La narratrice qui se confronte au singe, aux murs, aux scolopendres ou encore aux veuves noires, se confronte aussi à des mémoires vacillantes sur ce que tous appellent là-bas "accident". Des mémoires qui occultent ou refusent de dire. Des mémoires qui ont connu Hiroshima, Fukushima.
Qu'il s'agisse de témoins éloignés à ces attentats ou de personnes qui ont fréquenté la secte d'une manière ou d'une autre, tous ou presque trouvent le prétexte de s'échapper du sujet par le biais d'un autre. Un autre sujet bien souvent émouvant, éclairant qui dans une langue qui n'est parfois pas celle de la narratrice encore moins la leur donne à voir un Japon qui n'a pas tout à fait la quiétude dont est faite sa réputation. Un Japon d'aujourd'hui, en proie lui aussi à la peur. A l'oubli et au silence plutôt que la douleur.

Je me suis demandé si j'aurais pu être aussi lucide et aussi sincère que lui, si j'aurais osé formuler quelque chose d'aussi simple et d'aussi scandaleux à mes propres yeux, sur la faille contre laquelle ou plutôt grâce à laquelle on grandit, sur les traumatismes dont on souffre mais sans lesquels, puisqu'on les a traversés, on ne serait pas vraiment soi-même et qui à force d'être accolés à chacun de nos gestes, à chacune de nos phrases, à toutes nos pensées, finissent par être si constitutifs de nous-mêmes qu'on ne supporterait pas d'en être privés.
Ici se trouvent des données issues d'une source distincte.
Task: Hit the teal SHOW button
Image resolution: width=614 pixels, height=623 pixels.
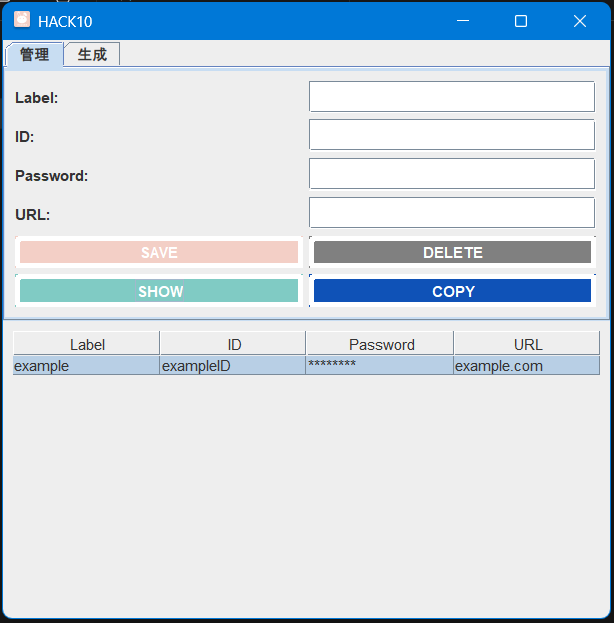Action: tap(160, 291)
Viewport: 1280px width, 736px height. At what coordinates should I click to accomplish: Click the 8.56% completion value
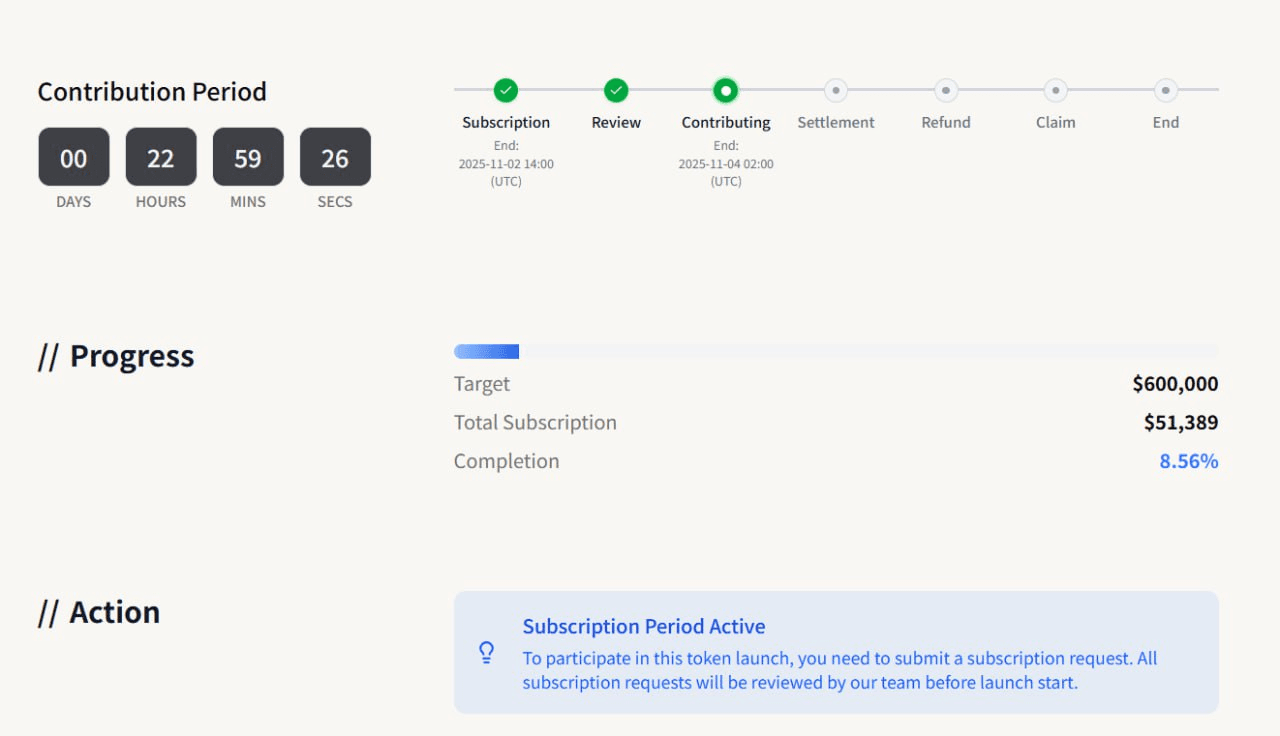1188,461
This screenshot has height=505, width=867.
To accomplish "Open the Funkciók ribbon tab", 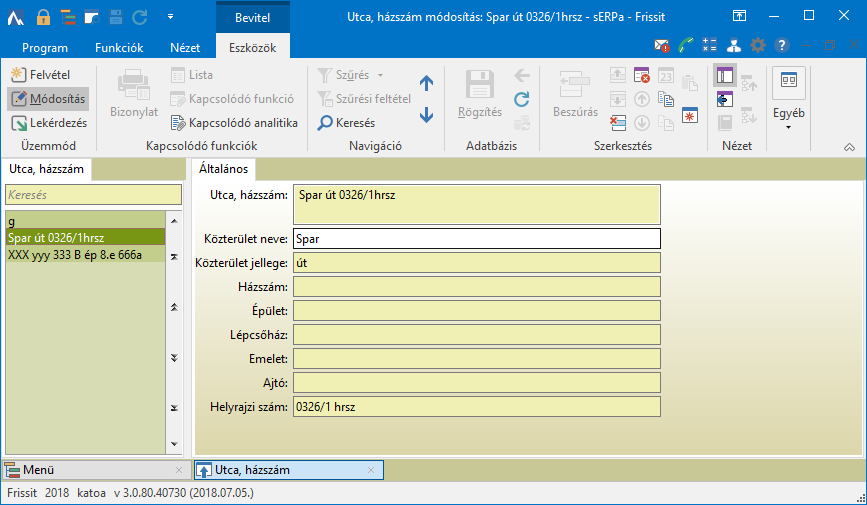I will [x=119, y=47].
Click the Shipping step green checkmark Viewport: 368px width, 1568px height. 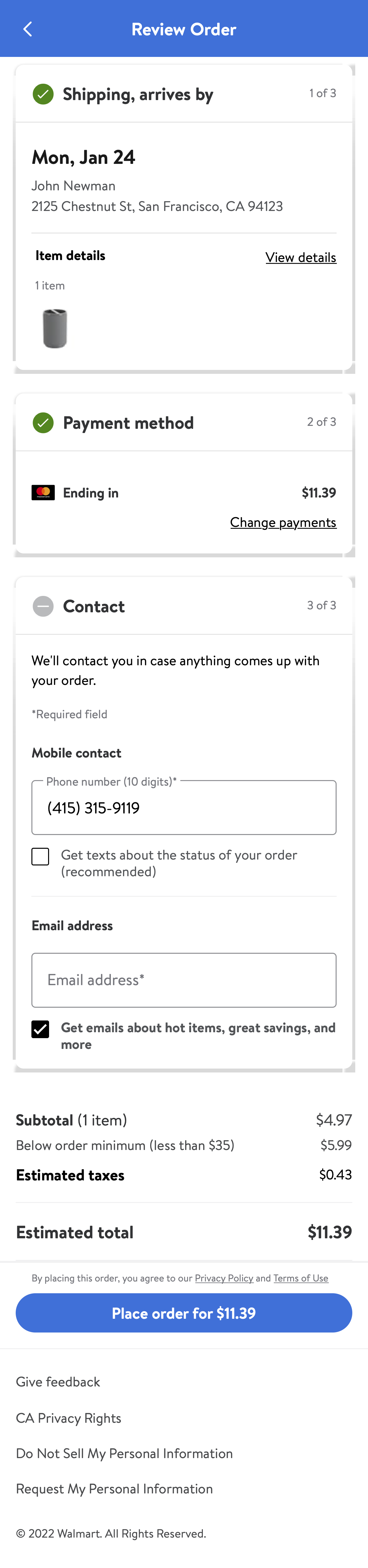[43, 94]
Le cerveau déciderait-il de lui-même de ce qu'il faut mettre en sommeil ? En menant ce projet, la narratrice elle-même ne chercherait-elle pas à s'échapper de sa propre mémoire ? Ses propres traumatismes ? Mais est-ce seulement la narratrice ? N'est-ce pas un "nous" qui chercherait dans nos quêtes à trouver les signes/singes que l'on souhaite voir ou au contraire à tisser une toile épaisse autour de ce que l'on préfère enfouir ?

Un singe à ma fenêtre interroge finement sur la mémoire, sur les traumatismes et les non-dits et autour d’eux le sentiment qui consiste à se dire que ce qui n’est pas formulé, n’existe pas. 
Dans ce roman à l'atmosphère étrange – comme dans Éloge des bâtards, Olivia Rosenthal poursuit la réflexion sur le rapport à la parole et à l’interprétation. Elle creuse autour de sujets qui nous constituent en profondeur, et que bien souvent nous ne cherchons pas à décrypter. Je crois que l'on peut presque dire que ses livres commencent souvent là où ceux des autres s'arrêtent.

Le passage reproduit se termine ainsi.